Multiple sclerosis (MS) is a chronic, central nervous system, disabling disease. International Classification of Functioning and relevant generic and specific outcome measures are reported. Problems perceived by people with MS (PwMS) affect mobility, sight, continence, feeding, or cognitive impairment, depending on whether acute, chronic, or long-term disability was involved. The most common body function and structure impairments leading to disability and reported by health care professionals are fatigue, weakness, decreased fitness, sensory disorders, pain, upper motor neuron syndromes, ataxia and tremor, balance and postural control problems, gait pattern disorders, visual problems, and neurogenic lower urinary tract and bowel dysfunction; sexual, autonomic, neuropsychological, and neuropsychiatric impairment; dysarthrophonia, dysphagia, and respiratory and sleep disorders.
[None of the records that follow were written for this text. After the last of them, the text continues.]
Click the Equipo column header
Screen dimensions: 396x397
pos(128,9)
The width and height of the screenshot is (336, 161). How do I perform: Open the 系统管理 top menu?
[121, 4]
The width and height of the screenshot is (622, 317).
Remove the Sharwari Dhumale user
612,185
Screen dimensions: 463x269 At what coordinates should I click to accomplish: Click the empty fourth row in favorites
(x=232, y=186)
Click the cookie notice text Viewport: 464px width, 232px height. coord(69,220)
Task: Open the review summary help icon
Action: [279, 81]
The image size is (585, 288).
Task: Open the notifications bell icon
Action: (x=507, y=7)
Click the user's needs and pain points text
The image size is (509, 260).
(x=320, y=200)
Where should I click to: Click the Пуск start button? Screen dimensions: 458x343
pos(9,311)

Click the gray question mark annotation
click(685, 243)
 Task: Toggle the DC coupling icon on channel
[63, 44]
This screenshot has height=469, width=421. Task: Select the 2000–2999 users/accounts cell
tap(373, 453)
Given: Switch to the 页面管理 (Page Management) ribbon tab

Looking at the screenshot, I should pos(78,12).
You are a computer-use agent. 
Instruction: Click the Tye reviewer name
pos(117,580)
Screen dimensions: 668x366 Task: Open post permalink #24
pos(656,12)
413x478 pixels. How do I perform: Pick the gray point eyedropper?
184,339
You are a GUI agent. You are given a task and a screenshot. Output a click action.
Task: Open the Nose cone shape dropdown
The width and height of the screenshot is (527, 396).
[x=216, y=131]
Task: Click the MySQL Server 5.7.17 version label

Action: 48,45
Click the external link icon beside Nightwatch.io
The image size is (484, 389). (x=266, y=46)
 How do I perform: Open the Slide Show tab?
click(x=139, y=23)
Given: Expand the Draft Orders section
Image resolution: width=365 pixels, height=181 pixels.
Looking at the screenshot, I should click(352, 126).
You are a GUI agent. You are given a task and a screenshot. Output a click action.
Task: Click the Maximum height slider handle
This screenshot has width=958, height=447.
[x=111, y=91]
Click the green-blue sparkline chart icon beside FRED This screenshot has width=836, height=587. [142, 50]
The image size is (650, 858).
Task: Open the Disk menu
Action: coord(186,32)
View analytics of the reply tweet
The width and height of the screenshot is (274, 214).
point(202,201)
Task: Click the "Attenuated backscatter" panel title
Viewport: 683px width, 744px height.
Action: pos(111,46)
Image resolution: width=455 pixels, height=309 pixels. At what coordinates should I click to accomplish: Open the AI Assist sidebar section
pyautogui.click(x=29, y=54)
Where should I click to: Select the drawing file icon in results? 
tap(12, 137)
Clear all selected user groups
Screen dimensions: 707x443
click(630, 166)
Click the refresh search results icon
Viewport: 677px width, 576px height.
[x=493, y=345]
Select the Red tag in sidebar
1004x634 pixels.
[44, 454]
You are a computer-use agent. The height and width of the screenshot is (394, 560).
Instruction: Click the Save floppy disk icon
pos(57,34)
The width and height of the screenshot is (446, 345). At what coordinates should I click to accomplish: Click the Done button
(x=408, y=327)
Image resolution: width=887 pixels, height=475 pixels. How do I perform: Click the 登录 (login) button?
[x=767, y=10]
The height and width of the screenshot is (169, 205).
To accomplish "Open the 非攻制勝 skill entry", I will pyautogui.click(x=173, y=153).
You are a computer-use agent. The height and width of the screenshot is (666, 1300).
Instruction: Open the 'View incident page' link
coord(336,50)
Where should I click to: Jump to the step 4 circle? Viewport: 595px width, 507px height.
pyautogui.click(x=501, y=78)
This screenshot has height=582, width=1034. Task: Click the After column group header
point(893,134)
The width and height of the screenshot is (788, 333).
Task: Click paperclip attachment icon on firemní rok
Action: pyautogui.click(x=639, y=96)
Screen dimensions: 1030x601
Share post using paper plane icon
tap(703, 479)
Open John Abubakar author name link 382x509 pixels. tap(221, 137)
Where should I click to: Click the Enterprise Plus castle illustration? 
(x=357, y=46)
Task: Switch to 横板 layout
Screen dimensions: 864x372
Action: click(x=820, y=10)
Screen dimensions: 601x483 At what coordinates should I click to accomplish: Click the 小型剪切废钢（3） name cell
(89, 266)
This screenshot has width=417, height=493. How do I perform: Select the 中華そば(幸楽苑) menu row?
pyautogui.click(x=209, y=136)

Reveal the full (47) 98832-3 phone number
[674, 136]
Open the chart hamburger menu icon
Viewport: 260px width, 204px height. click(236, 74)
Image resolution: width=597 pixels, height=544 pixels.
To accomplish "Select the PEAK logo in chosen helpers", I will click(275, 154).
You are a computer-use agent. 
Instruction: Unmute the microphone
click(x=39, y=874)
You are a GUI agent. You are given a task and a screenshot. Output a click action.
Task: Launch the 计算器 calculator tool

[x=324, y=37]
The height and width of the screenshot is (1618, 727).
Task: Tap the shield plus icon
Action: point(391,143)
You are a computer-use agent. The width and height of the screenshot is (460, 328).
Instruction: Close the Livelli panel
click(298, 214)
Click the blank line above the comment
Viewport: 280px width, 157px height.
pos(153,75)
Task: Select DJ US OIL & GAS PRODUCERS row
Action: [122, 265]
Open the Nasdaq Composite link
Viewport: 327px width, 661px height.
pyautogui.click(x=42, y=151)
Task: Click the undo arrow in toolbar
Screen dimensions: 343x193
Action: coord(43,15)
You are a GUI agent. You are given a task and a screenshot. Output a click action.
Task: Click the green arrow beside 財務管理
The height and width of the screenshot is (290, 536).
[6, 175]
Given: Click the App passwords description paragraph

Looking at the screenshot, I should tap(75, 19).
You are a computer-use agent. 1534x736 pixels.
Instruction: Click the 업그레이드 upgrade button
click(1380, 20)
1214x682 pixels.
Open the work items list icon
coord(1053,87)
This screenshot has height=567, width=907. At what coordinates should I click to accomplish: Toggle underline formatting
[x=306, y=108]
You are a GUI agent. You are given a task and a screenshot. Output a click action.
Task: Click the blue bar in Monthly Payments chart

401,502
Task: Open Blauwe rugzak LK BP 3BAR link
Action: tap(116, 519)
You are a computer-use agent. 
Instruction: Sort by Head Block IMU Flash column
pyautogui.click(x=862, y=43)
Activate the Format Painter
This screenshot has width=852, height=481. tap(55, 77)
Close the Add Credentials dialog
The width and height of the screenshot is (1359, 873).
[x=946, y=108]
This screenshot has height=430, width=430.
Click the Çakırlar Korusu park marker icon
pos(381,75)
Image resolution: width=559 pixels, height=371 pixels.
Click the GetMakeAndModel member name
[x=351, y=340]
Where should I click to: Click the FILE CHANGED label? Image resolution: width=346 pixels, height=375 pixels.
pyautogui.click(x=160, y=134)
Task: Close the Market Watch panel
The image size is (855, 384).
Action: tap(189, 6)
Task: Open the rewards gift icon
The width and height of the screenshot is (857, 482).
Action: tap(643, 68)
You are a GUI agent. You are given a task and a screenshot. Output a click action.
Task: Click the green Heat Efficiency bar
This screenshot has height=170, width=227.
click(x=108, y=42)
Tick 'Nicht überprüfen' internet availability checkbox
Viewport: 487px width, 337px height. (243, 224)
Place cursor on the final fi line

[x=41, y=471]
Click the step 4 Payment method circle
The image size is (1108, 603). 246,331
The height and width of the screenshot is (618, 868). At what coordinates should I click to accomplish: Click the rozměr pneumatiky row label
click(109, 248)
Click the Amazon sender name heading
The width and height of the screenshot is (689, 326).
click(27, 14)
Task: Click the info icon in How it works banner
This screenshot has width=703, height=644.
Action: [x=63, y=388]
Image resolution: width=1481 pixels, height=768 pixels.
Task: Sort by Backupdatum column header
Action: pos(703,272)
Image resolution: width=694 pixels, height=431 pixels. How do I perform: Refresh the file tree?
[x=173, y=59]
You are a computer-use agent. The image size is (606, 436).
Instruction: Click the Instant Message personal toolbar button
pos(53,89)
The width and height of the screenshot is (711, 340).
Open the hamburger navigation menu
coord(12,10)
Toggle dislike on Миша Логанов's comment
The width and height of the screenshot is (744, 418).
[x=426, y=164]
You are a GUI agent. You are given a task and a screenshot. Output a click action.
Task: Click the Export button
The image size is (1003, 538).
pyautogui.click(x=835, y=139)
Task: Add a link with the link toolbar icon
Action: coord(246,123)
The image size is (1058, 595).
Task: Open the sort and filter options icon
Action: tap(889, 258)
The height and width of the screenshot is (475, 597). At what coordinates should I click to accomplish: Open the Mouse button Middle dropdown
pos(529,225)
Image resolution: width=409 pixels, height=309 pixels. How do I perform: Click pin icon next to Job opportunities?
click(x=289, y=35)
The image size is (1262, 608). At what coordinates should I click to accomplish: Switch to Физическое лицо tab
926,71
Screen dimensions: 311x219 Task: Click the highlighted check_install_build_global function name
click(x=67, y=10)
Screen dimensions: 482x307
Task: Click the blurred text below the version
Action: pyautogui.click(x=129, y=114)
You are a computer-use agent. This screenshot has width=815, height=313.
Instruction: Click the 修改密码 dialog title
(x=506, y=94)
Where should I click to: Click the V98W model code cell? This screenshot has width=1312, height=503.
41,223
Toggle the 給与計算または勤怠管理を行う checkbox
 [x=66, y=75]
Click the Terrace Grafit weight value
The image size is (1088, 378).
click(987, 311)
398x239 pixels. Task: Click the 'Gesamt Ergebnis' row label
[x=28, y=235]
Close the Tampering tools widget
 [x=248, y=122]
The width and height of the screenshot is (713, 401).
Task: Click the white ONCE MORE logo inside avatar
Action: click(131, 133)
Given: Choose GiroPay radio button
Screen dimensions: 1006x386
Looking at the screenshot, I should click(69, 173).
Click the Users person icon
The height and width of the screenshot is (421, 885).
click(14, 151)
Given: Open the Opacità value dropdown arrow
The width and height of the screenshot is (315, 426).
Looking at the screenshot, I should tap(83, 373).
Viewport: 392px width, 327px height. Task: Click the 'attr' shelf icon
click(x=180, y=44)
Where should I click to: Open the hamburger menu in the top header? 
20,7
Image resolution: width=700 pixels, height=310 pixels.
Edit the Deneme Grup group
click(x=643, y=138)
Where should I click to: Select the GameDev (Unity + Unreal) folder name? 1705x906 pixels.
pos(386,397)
The most frequently affected activities and relationships include mobility, domestic life, community and social activities, remunerative employment, interpersonal relationships, self-care, learning and applying knowledge, and economic life. Limitations in activities of daily life because of fatigue, pain, visual problems, incontinence, sexual and cognitive impairment, depressive disorders, sleep disorders, economic pressure, employment status, and lack of information have an impact on quality of life (QoL). Increased caregiving tasks, psychological burden, limitation in activities and participation, and reduced QoL have a profound influence on caregivers. This paper summarizes the perception of problems and needs, the disease's impact on functioning and QoL of PwMS, and the impact on their significant others and caregivers, according to health and social research.